What we did next would and should have depended on what Hitler and Stalin did. The fundamental conflict in Europe (and therefore the hinge of the balance of power) was then as it is now the conflict between Germany and Russia over who dominates Eastern and Central Europe. The Franco-German conflict, now neutralised by the EU, was a subsidiary of the Russo-German one, thanks to France’s alliances or attempted alliances with Moscow, and Germany’s wish to fight a war on one front at a time.
Britain’s guarantee to Poland in April 1939 was mistaken (in that Britain had no interest in preventing the cession of Danzig to Germany, a demand a good deal more reasonable and justified than Hitler’s demand for the Sudetenland) ), and in that our action’s main effect was to encourage intransigence on the part of Colonel Jozef Beck, the Polish Foreign Minister, so preventing a negotiated compromise between Poland and Germany, who were in fact allies bound by a treaty at that stage.
That Britain’s guarantee to Poland in April 1939 was dishonest, in that we knew when we made it that we had no intention of taking any material action to enforce it, and that we couldn’t have done if we had wanted to, as our armed forces (on the modernisation of which we had nearly bankrupted ourselves by 1938) were designed to defend the Empire overseas, and our home islands - but not equipped or configured for a continental land war.
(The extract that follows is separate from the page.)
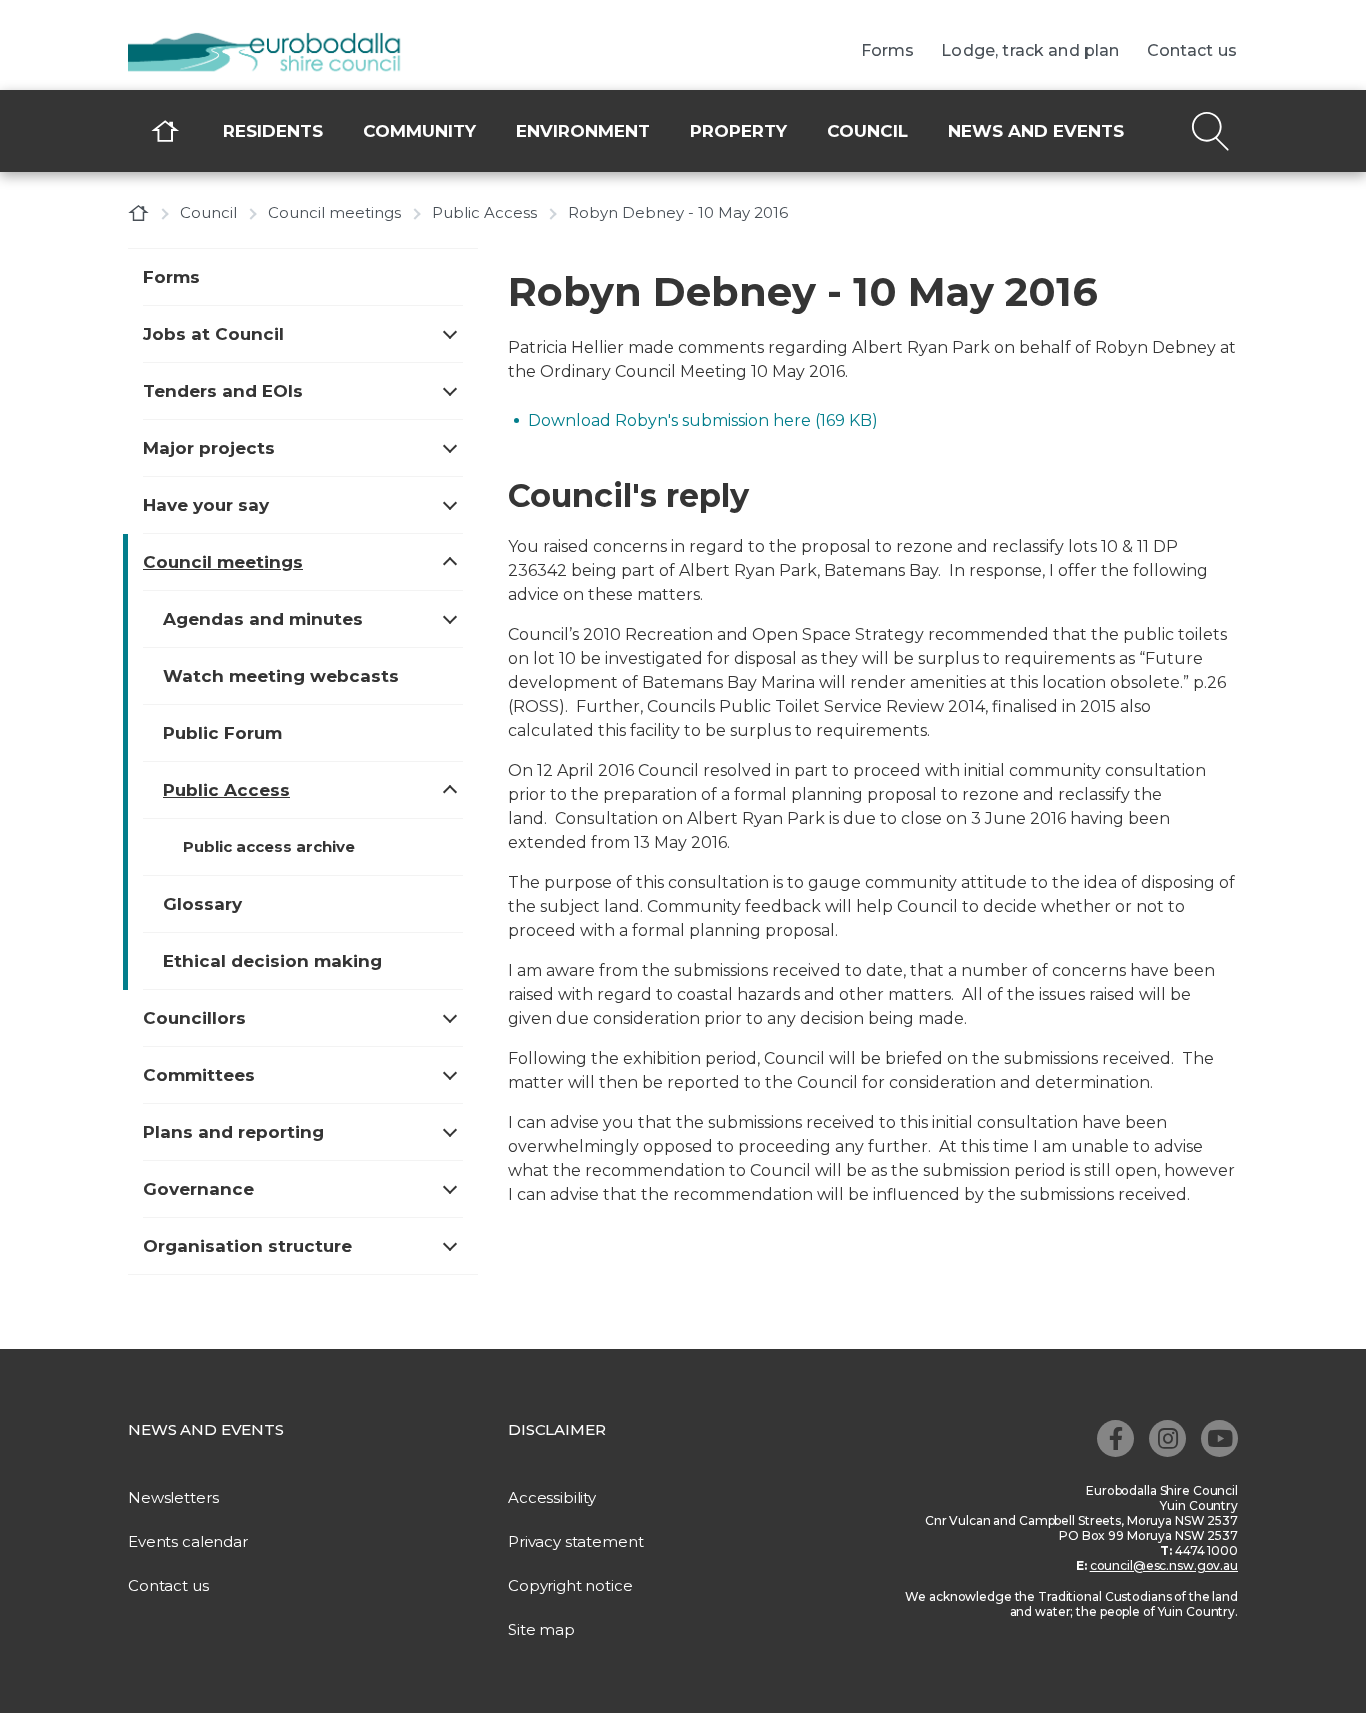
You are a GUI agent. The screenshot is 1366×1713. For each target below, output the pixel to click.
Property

We also knew that the Germans were fully aware of our military weakness, in continental land forces, and likewise did not take our guarantee seriously.
Similar criticisms apply to France which, though it maintained a large land army, was also configured, prepared, equipped and trained for a defensive rather than an offensive war (and, as it happened, not very well-prepared even for that, as it had neglected to complete the Maginot line in the most crucial sector, along the Belgian frontier - a route of attack which would hardly have been a surprise to any French general or politician).
Whatever view either country might have taken in April 1939, by the way, it was utterly transformed by the Stalin-Hitler Pact, which (by giving Germany free land-based access to raw materials and fuel from the USSR), instantly negated one of Britain’s most powerful weapons, which had effectively won the war for us in 1914, the threat of naval blockade.
All I ask is that people think. Silly misrepesentation is the reflex of the person who does not wish to think, and so seeks to pretend that I am saying something quite different from what I am actually saying.